Probability of collision in nonlinear dynamics by moment propagation
Théo Verhelst, Giacomo Acciarini, Dario Izzo, Francesco Biscani
TL;DR
The paper tackles the problem of estimating collision probabilities between spacecraft under nonlinear dynamics and non-Gaussian initial uncertainties. It introduces a semi-analytical framework that propagates initial-state moments to the closest-approach event manifold using a high-order Taylor map and then reconstructs a univariate PDF from these moments via orthogonal polynomials; the collision probability is obtained by integrating the PDF of the squared distance up to $R^2$, with closed-form results for common reference distributions.
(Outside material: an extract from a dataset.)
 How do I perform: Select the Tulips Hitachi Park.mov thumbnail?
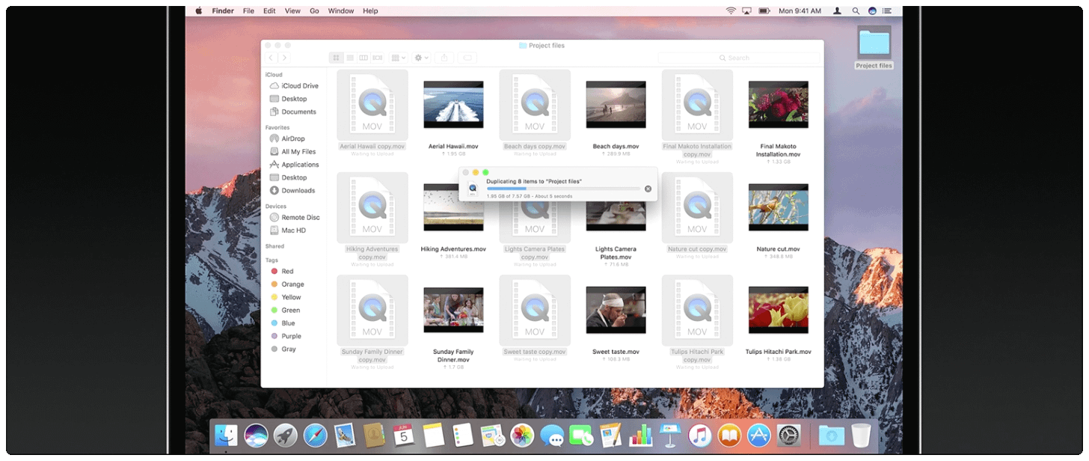(778, 310)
The approach is general, avoiding Gaussian or linearization assumptions, and is evaluated against Akella and Taylor Monte Carlo methods on real-world January 2022 conjunctions, showing robust accuracy and efficiency. The method has broad applicability to uncertainty quantification in deterministic dynamical systems and offers potential extensions to multivariate PDFs and higher-dimensional event manifolds.
Abstract
Estimating the probability of collision between spacecraft is crucial for risk management and collision-avoidance strategies. Current methods often rely on Gaussian assumptions and simplifications, which can be inaccurate in highly nonlinear scenarios. This paper presents a general and efficient approach for computing collision probabilities without relying on such assumptions. Using high-order multivariate Taylor polynomials, we propagate statistical moments of initial uncertainties to the point of closest approach between the spacecraft. To compute the probability of collision, we derive a semi-analytical expression for the probability density function (PDF) of the closest approach distance, inferred from the propagated moments using orthogonal polynomials. Tested on various short-term and long-term encounters in low-Earth orbit, our method accurately handles nonlinear dynamics, non-Gaussian uncertainties, and irregular distributions. This versatile framework advances space situational awareness by providing precise collision probability estimates in complex dynamical environments. Moreover, our methodology applies to any dynamical system with uncertainty in its initial state and is therefore not restricted to collision probability estimation.